Short answer: (long breath – this is a tough question for which to come up with a short answer, even if one has “stud[ied] the big bang hypothesis, with all the prerequisite physics, really well”, which I’m still way short of doing :()

  1. The universe transitioned from actual (vs virtual – a complicated subject) nothing to something due to “quantum weirdness” – specifically, a large scale vacuum quantum fluctuation, famously proposed in 1969 by Edward P. Tryon (story at this 1994 Harper’s magazine article) and developed fairly seriously by several well and lesser known “nothing theorists” physicists since then.
  2. Before whatever it is that carries the gravitational force (“gravitons” for lack of a better name, although a big bang-compatible theory of gravity hasn’t yet been found, so this is really just a placeholder name) came into existence, the universe suddenly became much larger – via “cosmic inflation”, another complicated subject

 

A minor quibble, and a profound point:

Also, there's a limit to the amount of matter a black hole can hold.

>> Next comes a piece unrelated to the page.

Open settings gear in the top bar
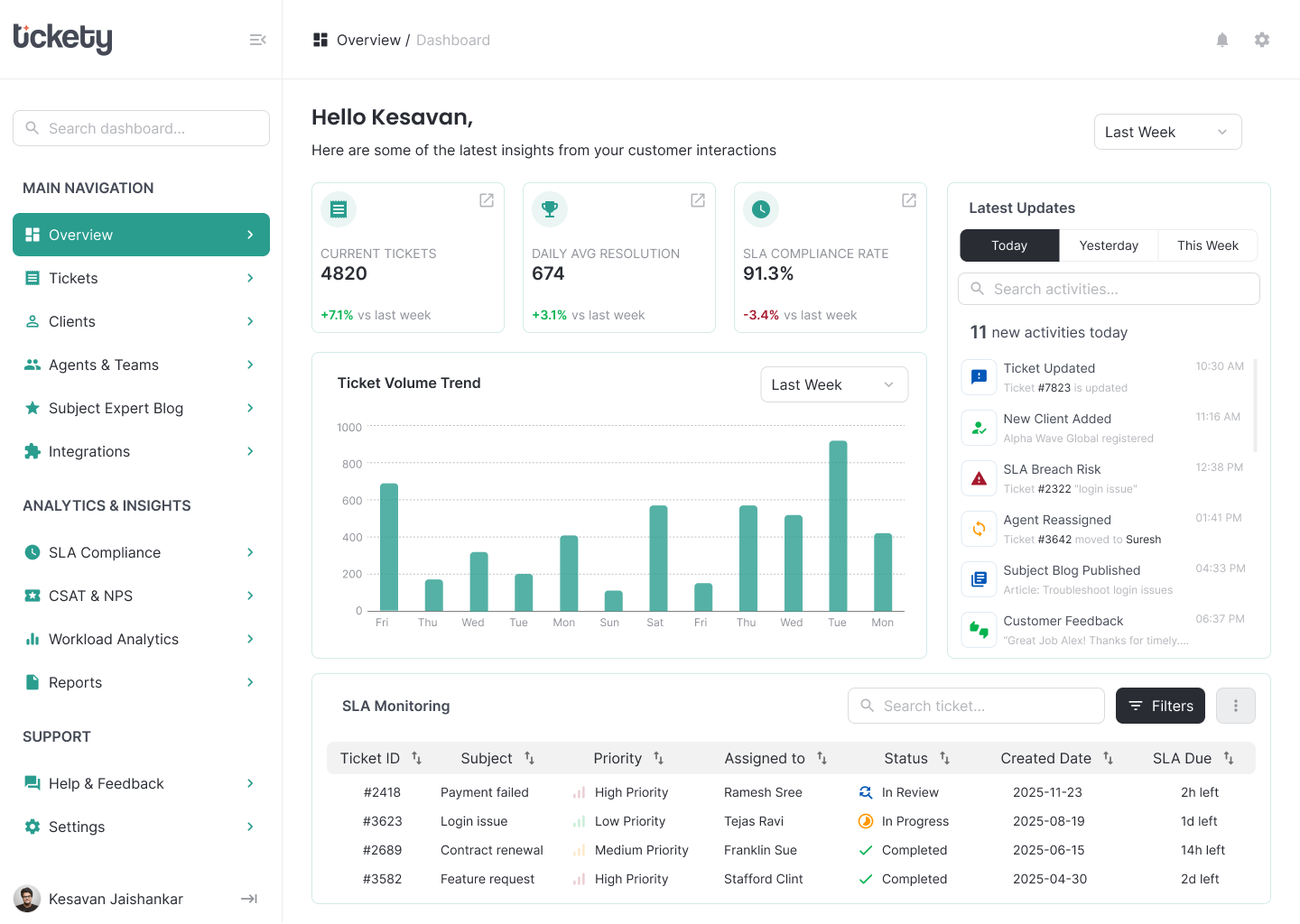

Based on our understanding of how black holes form and the history of the universe, we can estimate the largest black hole that can exists now. However, this is not the same thing as there being a limit to how much matter a black hole can, under other conditions, hold.

 

Really big black holes – the kind found at the center of our and likely every other galaxy – tend to “starve” themselves by blowing matter away with radiation from their accretion zones, limiting how quickly they can grow, and even if they didn’t, the inverse square ([imath]\frac{k}{r^2}[/imath]) nature of gravitation force means they’d clear all the matter from their neighborhood and not be able to attract more for a long time. Were this not the case, however, there’s no theoretical limit to how big a black hole could become – just keep “feeding” it mass or equivalent energy, and it’ll keep getting bigger.

 

There is a limit to how small a black hole can be without quickly “evaporating”, but, counterintuitively, the rate of black hole evaporation (due to a theoretical predicted effect know as Hawking radiation) , but the rate of black hole evaporation (technically, its power) is proportional to the inverse square of its mass ([imath]\frac{k}{M^2}[/imath]) – that is, the larger the black hole, the slower it evaporates.

 

Now for the profound point (a speculation):

Reasonable estimates of the mass of the visible universe and the radius within which it’s contained suggest that the entire universe may be a black hole – that is, us and everything we can and can ever see is within the event horizon of a black hole.

Posted

But wouldn't there be a point at which the matter in the black hole could theoretically have enough elastic energy (or something similar) to 'explode out' of the black hole by overcoming the gravity? Perhaps the protons or electros would repel each other enough to do so.

 

Your last comment is very interesting. Instead of a 'big bang' we have a 'big rush'. That would explain most (if not all - I don't know all of the eveidence there is) of the evidence for the big bang.

  • 1 month later...
Posted

I have a thought, which probably has already been proposed, could it be a possiblilty, which i am sure it could, for potentiality exists everywhere, that the center of our universe is a super massive black hole from which everything originates? Could it be that the beginning of time/space and all contained within, was formed at the point where mass/density of the black hole (singularity) could not contain all said energy and mass, which ergo big bang theory, spewing forth our universe which we exist, expanding only as efficiently as space allows, and with a definite end, contracting back to the origin for yet another cycle of (universe recreation)? Of course for infinity.

Posted

If I have understood you're post correctly you are saying that the expanding universe continues to expand due to the mass and energy being pulled into it from a black hole. I have thought about this myself. What I can't understand though is it's rate of expansion continues to grow. For it to grow like that would it indicate that the black hole is growing larger pulling more in?

 

 

 

I have a thought, which probably has already been proposed, could it be a possiblilty, which i am sure it could, for potentiality exists everywhere, that the center of our universe is a super massive black hole from which everything originates? Could it be that the beginning of time/space and all contained within, was formed at the point where mass/density of the black hole (singularity) could not contain all said energy and mass, which ergo big bang theory, spewing forth our universe which we exist, expanding only as efficiently as space allows, and with a definite end, contracting back to the origin for yet another cycle of (universe recreation)? Of course for infinity.

Posted

Simple black hole math results and neutron star and black hole trivia

Oops – I forgot about this thread! :( Thanks, JAT and Deepwater, for giving it a bump, and a belated welcome to hypography!

 

But wouldn't there be a point at which the matter in the black hole could theoretically have enough elastic energy (or something similar) to 'explode out' of the black hole by overcoming the gravity?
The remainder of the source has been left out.